Records from a data source
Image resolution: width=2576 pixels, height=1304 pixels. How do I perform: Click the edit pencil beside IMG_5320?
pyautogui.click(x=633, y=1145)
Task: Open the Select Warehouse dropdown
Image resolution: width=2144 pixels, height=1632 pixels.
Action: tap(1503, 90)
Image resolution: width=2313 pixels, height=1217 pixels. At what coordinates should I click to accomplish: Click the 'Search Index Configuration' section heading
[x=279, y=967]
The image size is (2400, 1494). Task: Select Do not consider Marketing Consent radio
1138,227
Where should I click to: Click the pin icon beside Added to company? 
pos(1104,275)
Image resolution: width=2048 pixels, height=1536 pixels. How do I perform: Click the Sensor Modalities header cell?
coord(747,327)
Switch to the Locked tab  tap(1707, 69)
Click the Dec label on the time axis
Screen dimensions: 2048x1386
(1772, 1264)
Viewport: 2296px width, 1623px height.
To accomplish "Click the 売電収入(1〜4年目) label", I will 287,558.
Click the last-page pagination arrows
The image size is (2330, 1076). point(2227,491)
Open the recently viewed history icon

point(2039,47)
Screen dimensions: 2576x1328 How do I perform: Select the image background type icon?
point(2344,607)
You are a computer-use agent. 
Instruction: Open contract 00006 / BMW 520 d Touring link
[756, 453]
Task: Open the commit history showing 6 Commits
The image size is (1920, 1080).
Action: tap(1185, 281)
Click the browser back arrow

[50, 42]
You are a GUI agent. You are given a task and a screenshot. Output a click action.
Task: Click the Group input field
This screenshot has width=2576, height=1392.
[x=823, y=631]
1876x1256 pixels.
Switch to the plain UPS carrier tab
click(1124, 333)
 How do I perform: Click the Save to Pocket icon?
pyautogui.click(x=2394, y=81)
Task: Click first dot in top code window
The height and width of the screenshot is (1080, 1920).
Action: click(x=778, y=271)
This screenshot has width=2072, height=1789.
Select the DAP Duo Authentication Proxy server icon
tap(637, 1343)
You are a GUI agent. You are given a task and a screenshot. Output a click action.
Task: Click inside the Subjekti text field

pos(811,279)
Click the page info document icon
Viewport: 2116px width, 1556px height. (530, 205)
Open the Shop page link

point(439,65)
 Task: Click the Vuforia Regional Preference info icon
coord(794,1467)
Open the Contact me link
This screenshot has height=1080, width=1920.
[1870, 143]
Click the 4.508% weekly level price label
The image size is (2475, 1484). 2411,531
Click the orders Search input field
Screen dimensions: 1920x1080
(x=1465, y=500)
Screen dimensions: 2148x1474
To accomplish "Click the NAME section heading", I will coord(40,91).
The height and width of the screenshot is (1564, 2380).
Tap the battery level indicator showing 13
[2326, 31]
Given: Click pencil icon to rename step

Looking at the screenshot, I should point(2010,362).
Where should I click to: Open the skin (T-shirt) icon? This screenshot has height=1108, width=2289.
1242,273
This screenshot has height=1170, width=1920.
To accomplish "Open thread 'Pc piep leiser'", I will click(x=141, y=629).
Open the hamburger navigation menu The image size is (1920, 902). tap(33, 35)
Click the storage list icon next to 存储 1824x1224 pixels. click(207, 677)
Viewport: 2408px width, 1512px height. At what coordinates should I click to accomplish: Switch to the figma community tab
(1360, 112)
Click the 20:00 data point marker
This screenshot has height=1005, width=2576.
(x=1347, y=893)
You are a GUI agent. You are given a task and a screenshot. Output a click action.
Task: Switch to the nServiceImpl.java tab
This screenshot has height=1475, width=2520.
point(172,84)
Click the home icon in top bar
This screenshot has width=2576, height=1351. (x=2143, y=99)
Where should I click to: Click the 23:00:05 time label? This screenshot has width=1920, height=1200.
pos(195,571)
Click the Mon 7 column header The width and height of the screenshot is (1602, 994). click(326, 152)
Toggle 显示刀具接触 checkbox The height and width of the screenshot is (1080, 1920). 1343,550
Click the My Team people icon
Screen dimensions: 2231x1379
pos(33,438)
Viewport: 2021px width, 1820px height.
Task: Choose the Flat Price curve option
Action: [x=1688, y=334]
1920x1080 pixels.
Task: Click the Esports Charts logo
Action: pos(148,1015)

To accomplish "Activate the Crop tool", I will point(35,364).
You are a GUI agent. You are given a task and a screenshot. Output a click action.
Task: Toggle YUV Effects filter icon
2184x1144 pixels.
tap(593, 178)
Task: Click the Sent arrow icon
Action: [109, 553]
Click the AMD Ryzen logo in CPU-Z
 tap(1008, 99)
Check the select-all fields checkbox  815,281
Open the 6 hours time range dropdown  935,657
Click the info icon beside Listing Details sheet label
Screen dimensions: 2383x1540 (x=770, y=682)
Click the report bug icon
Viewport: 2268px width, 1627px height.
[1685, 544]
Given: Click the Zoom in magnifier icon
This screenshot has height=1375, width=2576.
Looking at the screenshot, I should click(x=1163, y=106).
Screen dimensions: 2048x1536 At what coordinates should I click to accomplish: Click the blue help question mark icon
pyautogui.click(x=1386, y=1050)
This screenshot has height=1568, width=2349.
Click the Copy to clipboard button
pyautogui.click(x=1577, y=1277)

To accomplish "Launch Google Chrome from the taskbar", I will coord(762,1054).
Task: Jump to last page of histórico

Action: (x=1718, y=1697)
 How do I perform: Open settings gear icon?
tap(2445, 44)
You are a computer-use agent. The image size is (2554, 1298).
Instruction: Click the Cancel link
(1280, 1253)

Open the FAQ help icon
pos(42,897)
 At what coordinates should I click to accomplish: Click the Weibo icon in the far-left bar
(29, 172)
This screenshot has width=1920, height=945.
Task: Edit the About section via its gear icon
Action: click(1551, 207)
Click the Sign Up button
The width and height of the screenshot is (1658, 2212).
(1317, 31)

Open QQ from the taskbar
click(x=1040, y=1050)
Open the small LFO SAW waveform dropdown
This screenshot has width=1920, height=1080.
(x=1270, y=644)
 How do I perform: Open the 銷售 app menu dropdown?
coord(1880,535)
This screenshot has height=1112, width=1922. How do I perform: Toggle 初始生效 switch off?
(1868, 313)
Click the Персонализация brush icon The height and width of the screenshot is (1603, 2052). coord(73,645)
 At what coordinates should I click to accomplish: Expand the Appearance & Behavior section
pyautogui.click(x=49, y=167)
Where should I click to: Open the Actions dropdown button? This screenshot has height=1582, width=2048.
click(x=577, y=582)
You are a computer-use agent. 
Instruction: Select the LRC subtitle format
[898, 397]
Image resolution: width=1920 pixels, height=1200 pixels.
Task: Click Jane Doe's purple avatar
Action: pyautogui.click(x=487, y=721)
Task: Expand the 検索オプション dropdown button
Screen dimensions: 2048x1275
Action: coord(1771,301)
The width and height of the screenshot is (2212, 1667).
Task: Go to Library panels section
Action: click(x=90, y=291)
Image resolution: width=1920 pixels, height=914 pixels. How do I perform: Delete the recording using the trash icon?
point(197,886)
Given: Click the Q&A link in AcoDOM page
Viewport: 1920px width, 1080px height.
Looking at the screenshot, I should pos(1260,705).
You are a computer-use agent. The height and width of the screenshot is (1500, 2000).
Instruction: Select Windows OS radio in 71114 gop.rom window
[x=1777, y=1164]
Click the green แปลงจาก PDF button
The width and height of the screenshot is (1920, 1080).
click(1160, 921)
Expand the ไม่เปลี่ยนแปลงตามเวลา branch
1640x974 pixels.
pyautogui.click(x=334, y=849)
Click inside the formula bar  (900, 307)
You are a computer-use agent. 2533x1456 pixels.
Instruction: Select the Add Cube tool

▶ _What this task involves_: Make an exact copy of all the data.

▶ _Exercise output_:
Image resolution: width=2576 pixels, height=1304 pixels. How do I perform: Click the edit pencil beside IMG_5320?
pyautogui.click(x=633, y=1145)
Task: Open the Select Warehouse dropdown
Image resolution: width=2144 pixels, height=1632 pixels.
Action: tap(1503, 90)
Image resolution: width=2313 pixels, height=1217 pixels. At what coordinates should I click to accomplish: Click the 'Search Index Configuration' section heading
[x=279, y=967]
The image size is (2400, 1494). Task: Select Do not consider Marketing Consent radio
1138,227
Where should I click to: Click the pin icon beside Added to company? 
pos(1104,275)
Image resolution: width=2048 pixels, height=1536 pixels. How do I perform: Click the Sensor Modalities header cell?
coord(747,327)
Switch to the Locked tab  tap(1707, 69)
Click the Dec label on the time axis
Screen dimensions: 2048x1386
(1772, 1264)
Viewport: 2296px width, 1623px height.
To accomplish "Click the 売電収入(1〜4年目) label", I will 287,558.
Click the last-page pagination arrows
The image size is (2330, 1076). point(2227,491)
Open the recently viewed history icon

point(2039,47)
Screen dimensions: 2576x1328 How do I perform: Select the image background type icon?
point(2344,607)
You are a computer-use agent. 
Instruction: Open contract 00006 / BMW 520 d Touring link
[756, 453]
Task: Open the commit history showing 6 Commits
The image size is (1920, 1080).
Action: tap(1185, 281)
Click the browser back arrow

[50, 42]
You are a GUI agent. You are given a task and a screenshot. Output a click action.
Task: Click the Group input field
This screenshot has width=2576, height=1392.
[x=823, y=631]
1876x1256 pixels.
Switch to the plain UPS carrier tab
click(1124, 333)
 How do I perform: Click the Save to Pocket icon?
pyautogui.click(x=2394, y=81)
Task: Click first dot in top code window
The height and width of the screenshot is (1080, 1920).
Action: click(x=778, y=271)
This screenshot has width=2072, height=1789.
Select the DAP Duo Authentication Proxy server icon
tap(637, 1343)
You are a GUI agent. You are given a task and a screenshot. Output a click action.
Task: Click inside the Subjekti text field

pos(811,279)
Click the page info document icon
Viewport: 2116px width, 1556px height. (530, 205)
Open the Shop page link

point(439,65)
 Task: Click the Vuforia Regional Preference info icon
coord(794,1467)
Open the Contact me link
This screenshot has height=1080, width=1920.
[1870, 143]
Click the 4.508% weekly level price label
The image size is (2475, 1484). 2411,531
Click the orders Search input field
Screen dimensions: 1920x1080
(x=1465, y=500)
Screen dimensions: 2148x1474
To accomplish "Click the NAME section heading", I will coord(40,91).
The height and width of the screenshot is (1564, 2380).
Tap the battery level indicator showing 13
[2326, 31]
Given: Click pencil icon to rename step

Looking at the screenshot, I should point(2010,362).
Where should I click to: Open the skin (T-shirt) icon? This screenshot has height=1108, width=2289.
1242,273
This screenshot has height=1170, width=1920.
To accomplish "Open thread 'Pc piep leiser'", I will click(x=141, y=629).
Open the hamburger navigation menu The image size is (1920, 902). tap(33, 35)
Click the storage list icon next to 存储 1824x1224 pixels. click(207, 677)
Viewport: 2408px width, 1512px height. At what coordinates should I click to accomplish: Switch to the figma community tab
(1360, 112)
Click the 20:00 data point marker
This screenshot has height=1005, width=2576.
(x=1347, y=893)
You are a GUI agent. You are given a task and a screenshot. Output a click action.
Task: Switch to the nServiceImpl.java tab
This screenshot has height=1475, width=2520.
point(172,84)
Click the home icon in top bar
This screenshot has width=2576, height=1351. (x=2143, y=99)
Where should I click to: Click the 23:00:05 time label? This screenshot has width=1920, height=1200.
pos(195,571)
Click the Mon 7 column header The width and height of the screenshot is (1602, 994). click(326, 152)
Toggle 显示刀具接触 checkbox The height and width of the screenshot is (1080, 1920). 1343,550
Click the My Team people icon
Screen dimensions: 2231x1379
pos(33,438)
Viewport: 2021px width, 1820px height.
Task: Choose the Flat Price curve option
Action: [x=1688, y=334]
1920x1080 pixels.
Task: Click the Esports Charts logo
Action: pos(148,1015)

To accomplish "Activate the Crop tool", I will point(35,364).
You are a GUI agent. You are given a task and a screenshot. Output a click action.
Task: Toggle YUV Effects filter icon
2184x1144 pixels.
tap(593, 178)
Task: Click the Sent arrow icon
Action: [109, 553]
Click the AMD Ryzen logo in CPU-Z
 tap(1008, 99)
Check the select-all fields checkbox  815,281
Open the 6 hours time range dropdown  935,657
Click the info icon beside Listing Details sheet label
Screen dimensions: 2383x1540 (x=770, y=682)
Click the report bug icon
Viewport: 2268px width, 1627px height.
[1685, 544]
Given: Click the Zoom in magnifier icon
This screenshot has height=1375, width=2576.
Looking at the screenshot, I should click(x=1163, y=106).
Screen dimensions: 2048x1536 At what coordinates should I click to accomplish: Click the blue help question mark icon
pyautogui.click(x=1386, y=1050)
This screenshot has height=1568, width=2349.
Click the Copy to clipboard button
pyautogui.click(x=1577, y=1277)

To accomplish "Launch Google Chrome from the taskbar", I will coord(762,1054).
Task: Jump to last page of histórico

Action: (x=1718, y=1697)
 How do I perform: Open settings gear icon?
tap(2445, 44)
You are a computer-use agent. The image size is (2554, 1298).
Instruction: Click the Cancel link
(1280, 1253)

Open the FAQ help icon
pos(42,897)
 At what coordinates should I click to accomplish: Click the Weibo icon in the far-left bar
(29, 172)
This screenshot has width=1920, height=945.
Task: Edit the About section via its gear icon
Action: click(1551, 207)
Click the Sign Up button
The width and height of the screenshot is (1658, 2212).
(1317, 31)

Open QQ from the taskbar
click(x=1040, y=1050)
Open the small LFO SAW waveform dropdown
This screenshot has width=1920, height=1080.
(x=1270, y=644)
 How do I perform: Open the 銷售 app menu dropdown?
coord(1880,535)
This screenshot has height=1112, width=1922. How do I perform: Toggle 初始生效 switch off?
(1868, 313)
Click the Персонализация brush icon The height and width of the screenshot is (1603, 2052). coord(73,645)
 At what coordinates should I click to accomplish: Expand the Appearance & Behavior section
pyautogui.click(x=49, y=167)
Where should I click to: Open the Actions dropdown button? This screenshot has height=1582, width=2048.
click(x=577, y=582)
You are a computer-use agent. 
Instruction: Select the LRC subtitle format
[898, 397]
Image resolution: width=1920 pixels, height=1200 pixels.
Task: Click Jane Doe's purple avatar
Action: pyautogui.click(x=487, y=721)
Task: Expand the 検索オプション dropdown button
Screen dimensions: 2048x1275
Action: coord(1771,301)
The width and height of the screenshot is (2212, 1667).
Task: Go to Library panels section
Action: click(x=90, y=291)
Image resolution: width=1920 pixels, height=914 pixels. How do I perform: Delete the recording using the trash icon?
point(197,886)
Given: Click the Q&A link in AcoDOM page
Viewport: 1920px width, 1080px height.
Looking at the screenshot, I should pos(1260,705).
You are a computer-use agent. The height and width of the screenshot is (1500, 2000).
Instruction: Select Windows OS radio in 71114 gop.rom window
[x=1777, y=1164]
Click the green แปลงจาก PDF button
The width and height of the screenshot is (1920, 1080).
click(1160, 921)
Expand the ไม่เปลี่ยนแปลงตามเวลา branch
1640x974 pixels.
pyautogui.click(x=334, y=849)
Click inside the formula bar  (900, 307)
You are a computer-use agent. 2533x1456 pixels.
Instruction: Select the Add Cube tool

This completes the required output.